== Problem requirements ==
Please render everything from the line containing "You are a computer-use" down to the end of the material, that line included, as a JSON list of strings with one string per line. Leave out blank lines and the pictures.

== Dataset entries ==
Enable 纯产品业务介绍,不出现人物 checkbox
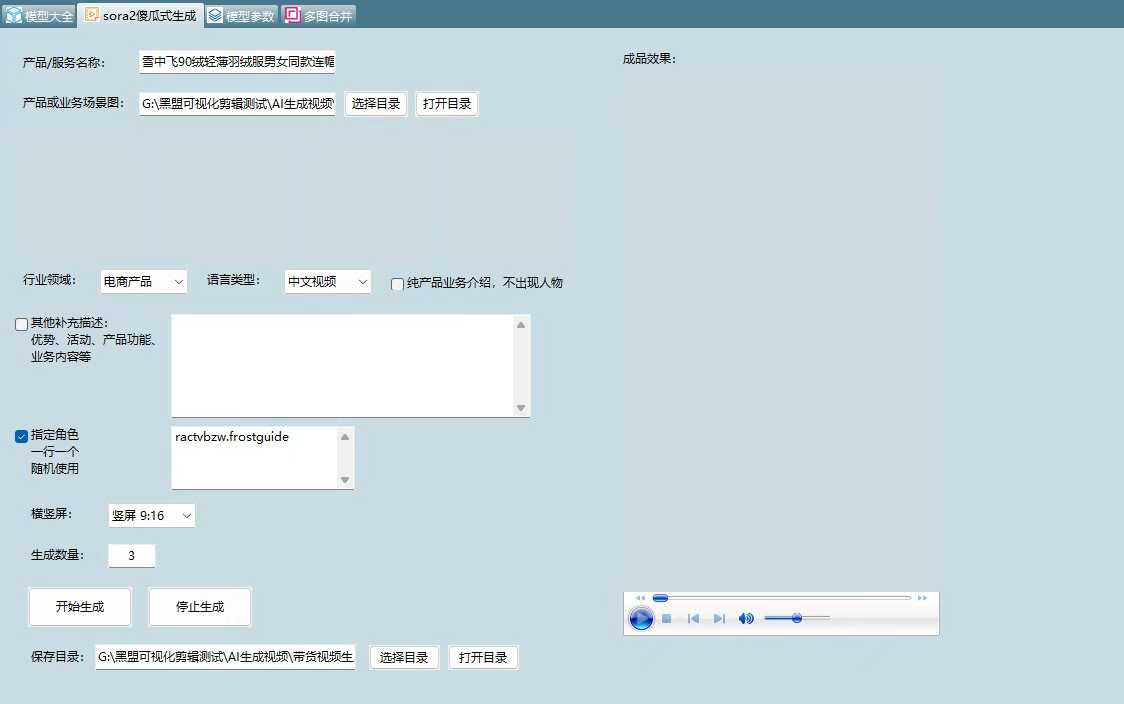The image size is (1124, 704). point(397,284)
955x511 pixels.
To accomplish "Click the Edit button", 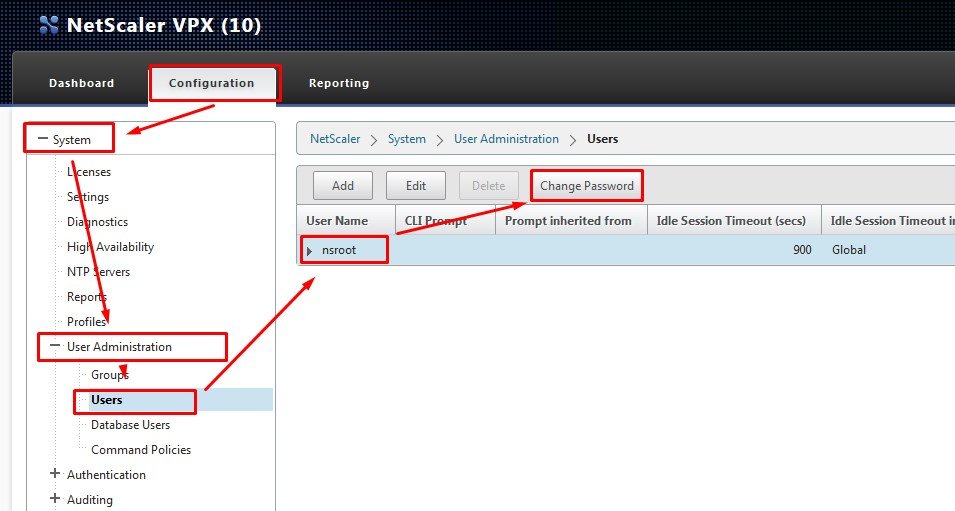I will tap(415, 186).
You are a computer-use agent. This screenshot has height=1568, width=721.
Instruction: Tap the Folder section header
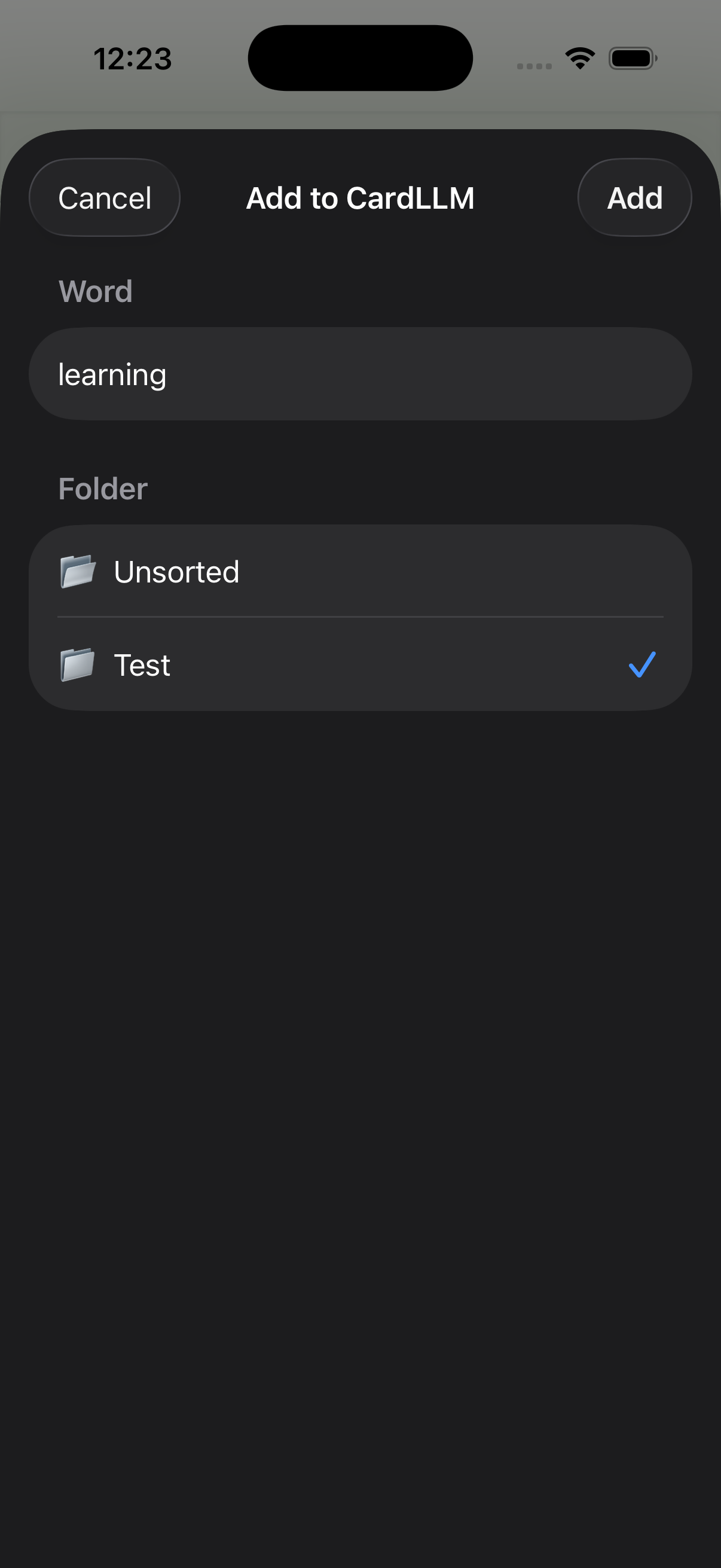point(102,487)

== Exercise response ==
[
  "You are a computer-use agent. This screenshot has height=1568, width=721.",
  "Instruction: Tap the Folder section header",
  "point(102,487)"
]